- Sire: Tentam
- Grandsire: Intentionally
- Dam: Fanfreluche
- Damsire: Northern Dancer
- Sex: Mare
- Foaled: 1975
- Country: Canada
- Colour: Dark Bay/Brown
- Breeder: Jean-Louis Levesque
- Owner: Jean-Louis Levesque
- Trainer: Yonnie Starr
- Record: 56: 26-10-7
- Earnings: $524,993

Major wins
- Canadian Oaks (1978) Bison City Stakes (1978) Miss Tropical Handicap (1979, 1980) Ontario Matron Handicap (1979, 1980) Ontario Fashion Stakes (1979, 1980) Seaway Stakes (1980) Canadian Stakes (1980) George C. Hendrie Handicap (1980) Nearctic Handicap (1980)

Awards
- Canadian Champion 3-Year-Old Filly (1978) Canadian Champion Older Female Horse (1979) Canadian Champion Sprinter (1980)

Honours
- Canadian Horse Racing Hall of Fame (2009) La Voyageuse Stakes at Woodbine Racetrack

= La Voyageuse =

Canadian-bred Thoroughbred racehorse

La Voyageuse (foaled 1975 in Ontario) is a Canadian Thoroughbred racehorse who was a three-time Sovereign Award winner. She was bred and raced by prominent Quebec businessman and major racing stable owner Jean-Louis Levesque.
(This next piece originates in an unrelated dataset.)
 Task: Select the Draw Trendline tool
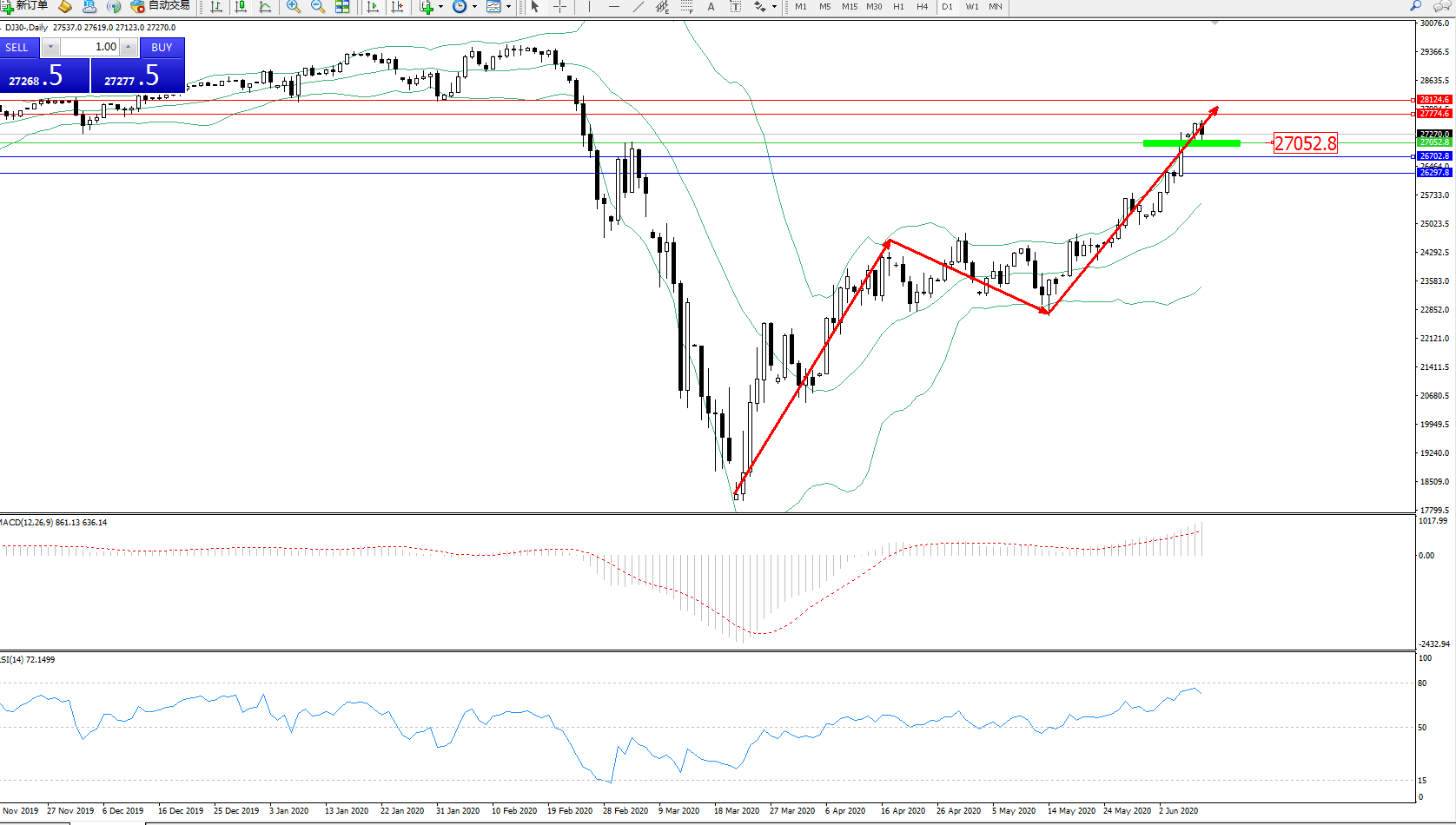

Retired to broodmare duty for the 1981 season, La Voyageuse produced thirteen foals between then and 1997. One of her daughters, Society Lady (1990), produced the European Champion Two-Year-Old Filly, Bint Allayl.

La Voyageuse was inducted into the Canadian Horse Racing Hall of Fame on August 27, 2009.